▶ **STATED PROBLEM**:
Could you reproduce the items verbatim, from the first line through the line that contains "click(604, 278)", leaving the pictures out of your answer?

+===+

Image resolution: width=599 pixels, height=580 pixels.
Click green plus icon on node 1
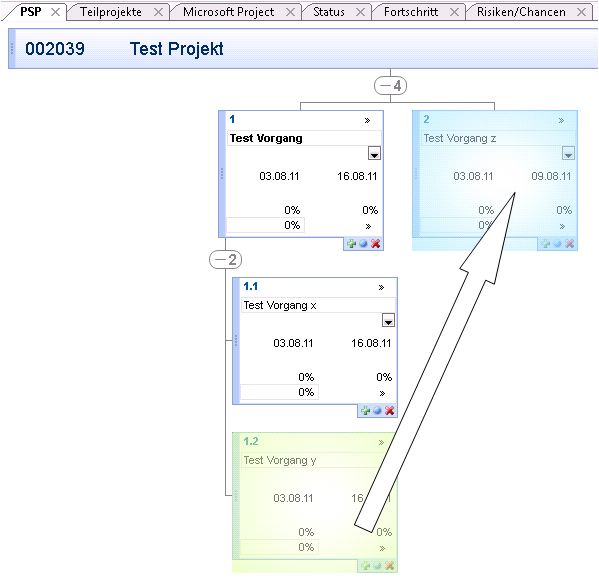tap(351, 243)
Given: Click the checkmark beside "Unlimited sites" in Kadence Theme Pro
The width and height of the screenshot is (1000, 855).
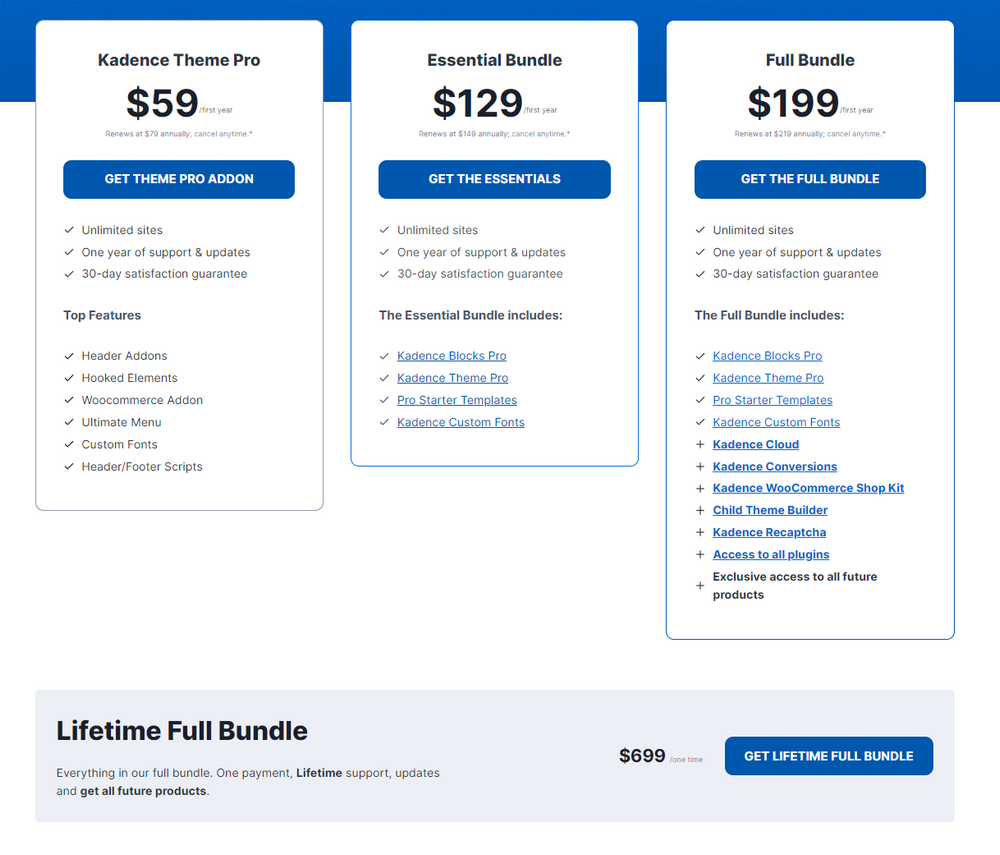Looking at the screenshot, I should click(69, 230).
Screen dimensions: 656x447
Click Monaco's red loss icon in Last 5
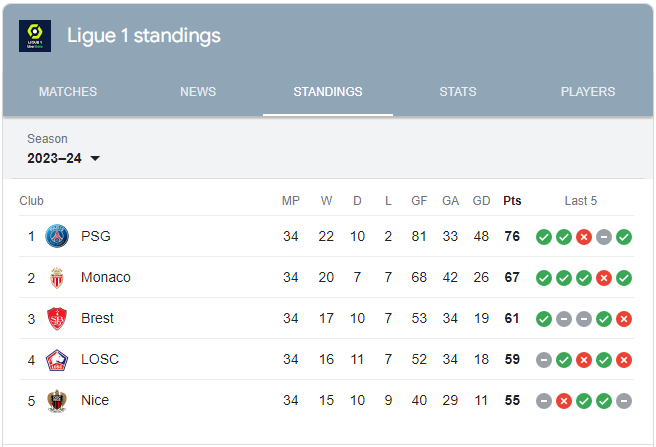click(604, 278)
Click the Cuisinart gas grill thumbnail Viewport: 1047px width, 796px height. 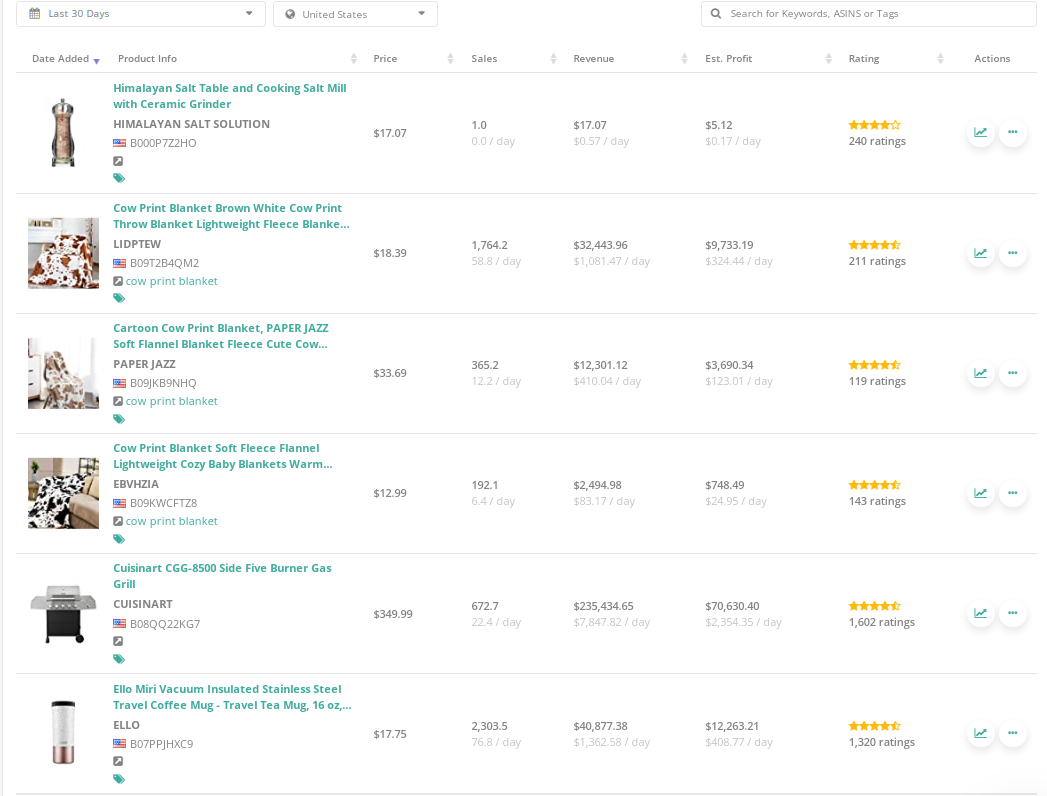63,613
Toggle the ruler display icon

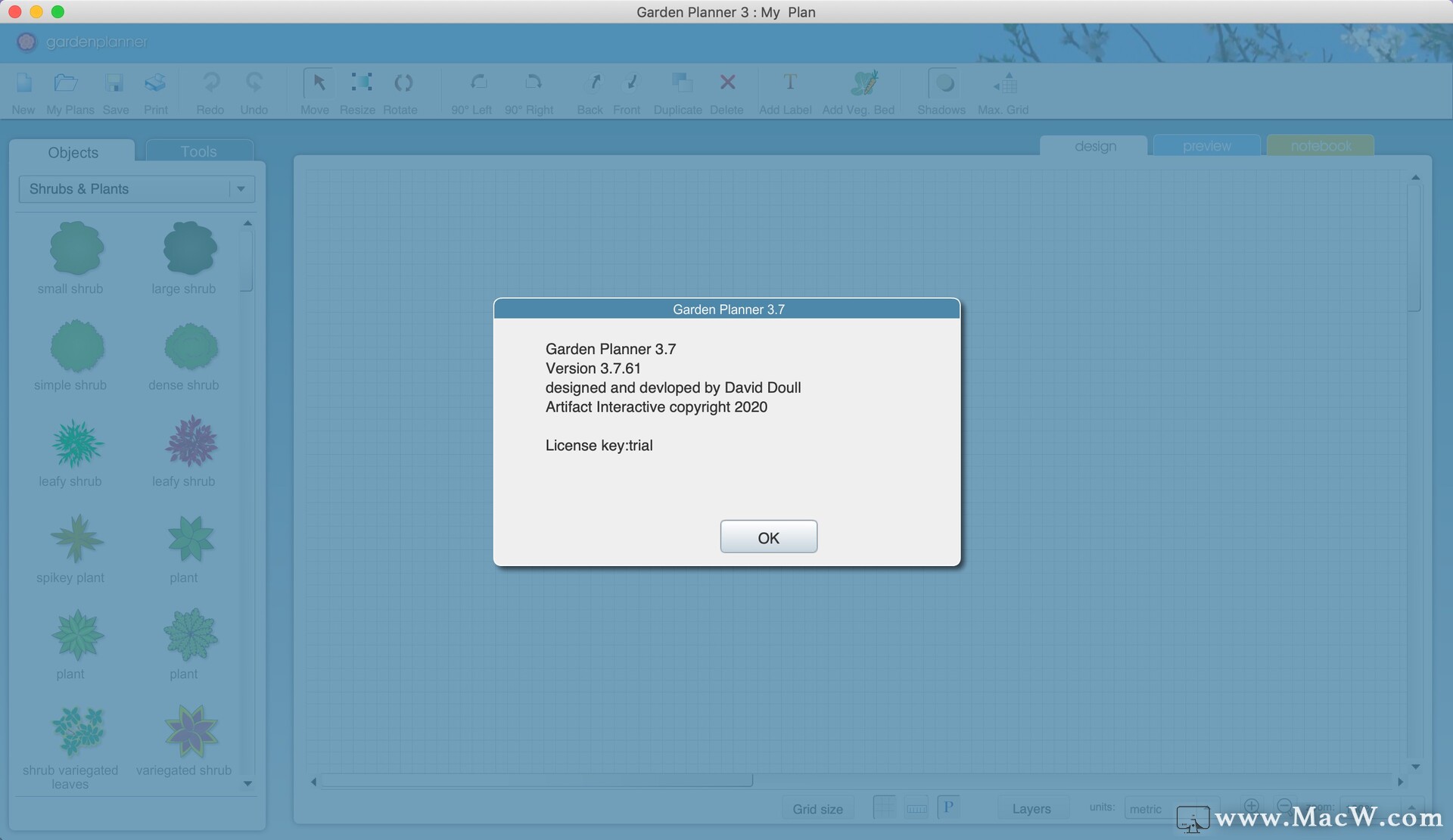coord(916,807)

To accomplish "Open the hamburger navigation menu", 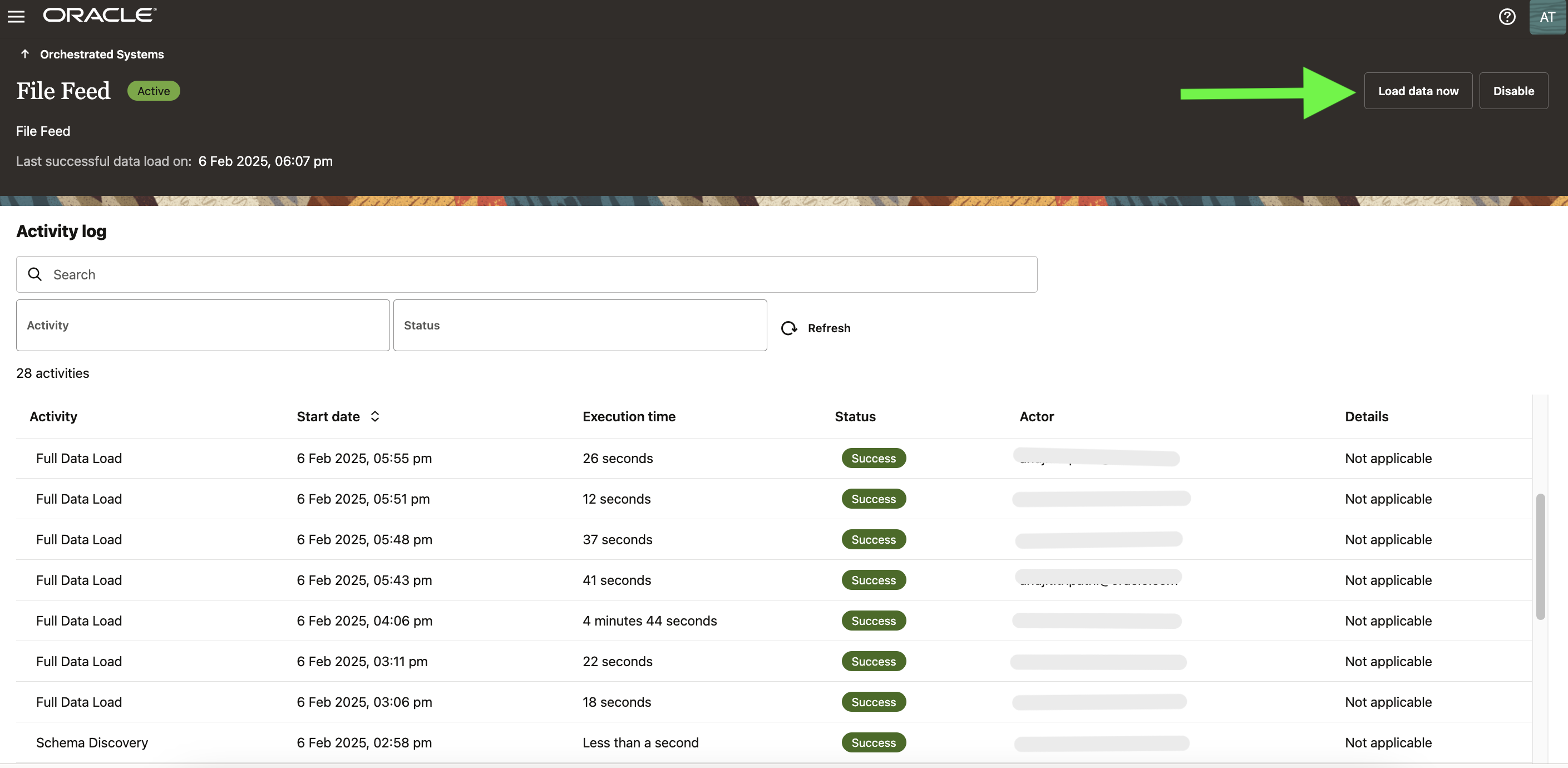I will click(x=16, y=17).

+===+

▶ **PROBLEM SOLUTION**:
Image resolution: width=599 pixels, height=580 pixels.
Click green plus icon on node 1
tap(351, 243)
Given: Click the checkmark beside "Unlimited sites" in Kadence Theme Pro
The width and height of the screenshot is (1000, 855).
Looking at the screenshot, I should click(69, 230).
Screen dimensions: 656x447
Click Monaco's red loss icon in Last 5
click(604, 278)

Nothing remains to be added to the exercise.